Amazon a annoncé début février 2026 un budget de 200 milliards de dollars pour ses infrastructures cloud et IA, soit 52 % de plus qu'en 2025. Les processeurs Trainium et Graviton génèrent 10 milliards de revenus annuels. Le projet Rainier déploie 400 000 puces pour Anthropic. Les quatre hyperscalers, Amazon, Microsoft, Google et Meta, dépasseront 500 milliards d'investissements cumulés en 2026. Cette course redessine le contrôle mondial des infrastructures de calcul pour les deux prochaines décennies. Les acteurs qui ne peuvent pas suivre ce rythme d'investissement perdront leur autonomie stratégique.
Les limites de l'équation financière
Une valorisation de 380 milliards pré-money pose une question comptable. Anthropic affiche un chiffre d'affaires de 14 milliards. Cela représente un multiple de 27 fois les revenus. Dans le logiciel SaaS, les multiples oscillent entre 5 et 15 fois selon la croissance. Mais Anthropic n'est pas un pur SaaS. L'entreprise supporte des coûts d'infrastructure lourds. Les datacenters consomment de l'énergie, nécessitent des puces rares, demandent du refroidissement. La marge brute réelle n'est pas publique selon FrenchWeb. Si elle approche 70 %, le multiple trouve une cohérence. Si elle descend vers 30 ou 40 %, l'équation devient plus fragile.

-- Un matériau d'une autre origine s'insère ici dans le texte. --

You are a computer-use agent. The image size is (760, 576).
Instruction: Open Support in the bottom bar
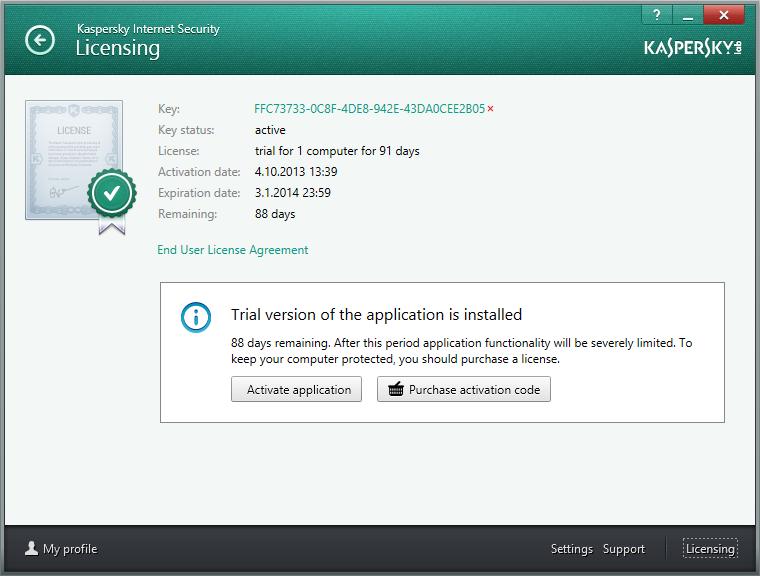click(x=624, y=549)
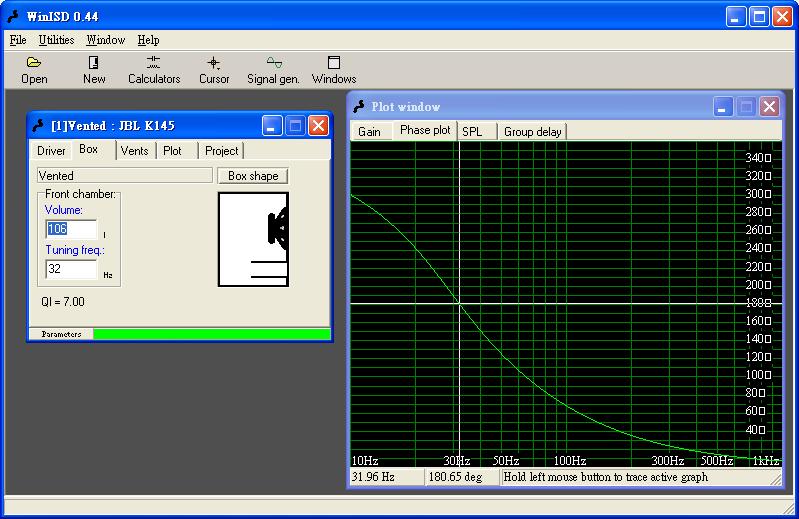View the Group delay tab
Image resolution: width=799 pixels, height=519 pixels.
click(532, 132)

Le marché privé intègre déjà une partie de la promesse future. L'introduction en bourse prévue en 2026 obligera Anthropic à révéler ses marges, son capex, ses flux de trésorerie. Les marchés publics valorisent la croissance, mais sanctionnent rapidement l'incertitude sur la rentabilité. OpenAI prépare également son IPO à une valorisation potentielle de 1 000 milliards de dollars selon Reuters. Cette transparence forcée va tester la solidité des modèles économiques. Si les coûts d'inférence restent supérieurs aux revenus, les investisseurs publics exigeront des hausses de prix ou des gains d'efficacité rapides.

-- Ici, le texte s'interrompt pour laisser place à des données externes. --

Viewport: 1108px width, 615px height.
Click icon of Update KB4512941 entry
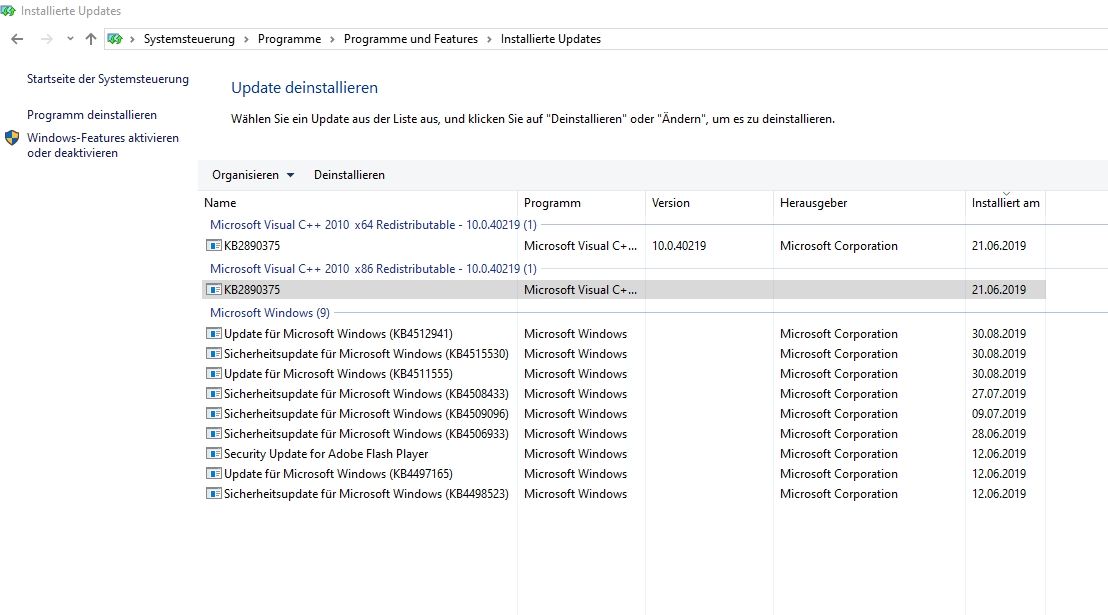(214, 334)
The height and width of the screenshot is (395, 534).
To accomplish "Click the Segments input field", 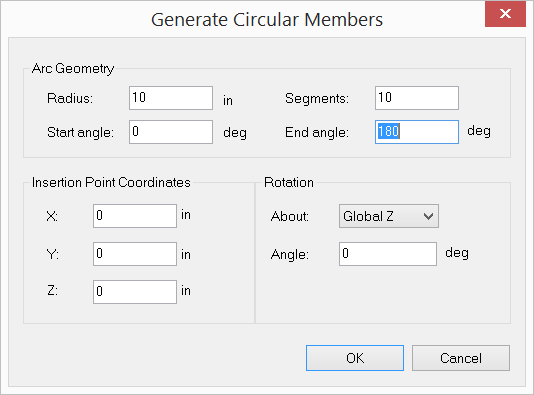I will pos(417,98).
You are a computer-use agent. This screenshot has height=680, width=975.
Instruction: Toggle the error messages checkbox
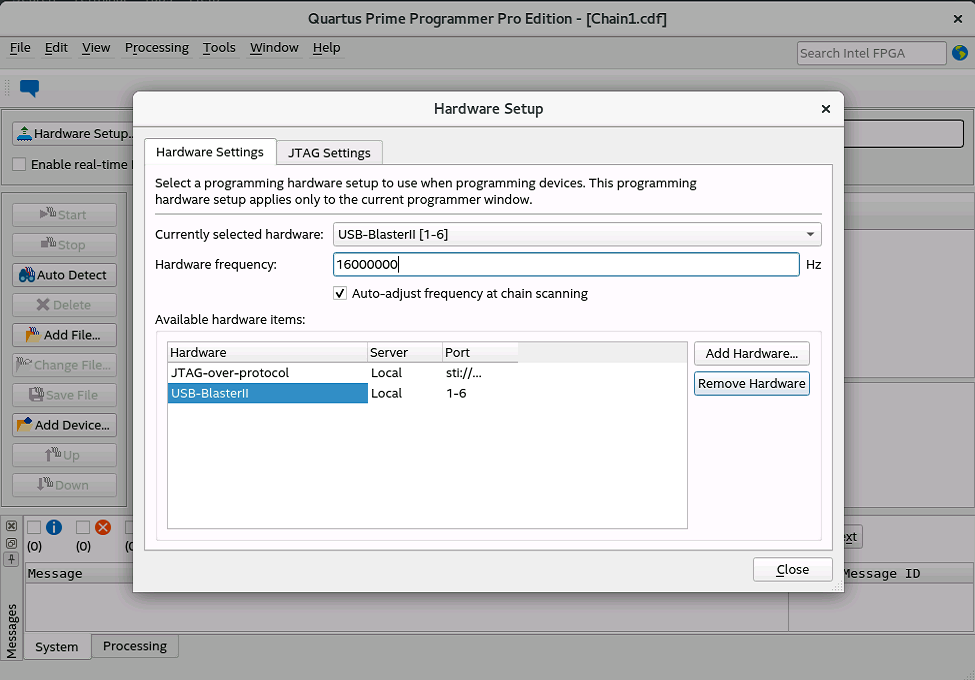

La souveraineté technologique se joue maintenant
Anthropic et OpenAI se positionnent tous deux comme des acteurs américains. Leurs datacenters se construisent aux États-Unis. Leurs investisseurs incluent des fonds souverains alliés comme GIC de Singapour. Cette géographie n'est pas anodine. L'administration Trump a fait de la souveraineté IA une priorité nationale. Le plan d'action IA annoncé en février 2026 vise à maintenir le leadership américain. Construire des infrastructures domestiques sert cette ambition géopolitique.
L'Europe reste spectatrice. Mistral AI a levé 600 millions d'euros en 2025 à une valorisation de 5,8 milliards d'euros. L'écart donne le vertige. Les acteurs européens manquent de capitaux pour suivre le rythme d'investissement américain. La France a annoncé un projet de datacenter IA de 1 gigawatt avec Fluidstack représentant 11 milliards d'euros. Cette échelle reste dix fois inférieure aux projets d'Anthropic et OpenAI. La Chine développe ses propres modèles comme DeepSeek qui affiche des performances compétitives avec des budgets de développement beaucoup plus bas. La bataille technologique se joue sur trois continents. Chaque milliard investi aujourd'hui définit les dépendances de demain.
La course aux infrastructures IA ne laisse aucune place à l'hésitation. Les entreprises qui possèdent les datacenters, les puces propriétaires et les sources d'énergie contrôleront les modèles de langage. Celles qui dépendent de tiers subiront leurs priorités. La fenêtre de souveraineté se referme. Dans cinq ans, les positions seront verrouillées. Les 30 milliards levés par Anthropic ne sont pas un pari sur une technologie. C'est un investissement pour contrôler le territoire matériel de l'intelligence artificielle.
"Les infrastructures ne sont pas des accessoires. Elles sont le champ de bataille. Celui qui possède les datacenters et l'énergie dicte les règles du calcul mondial pour les décennies à venir."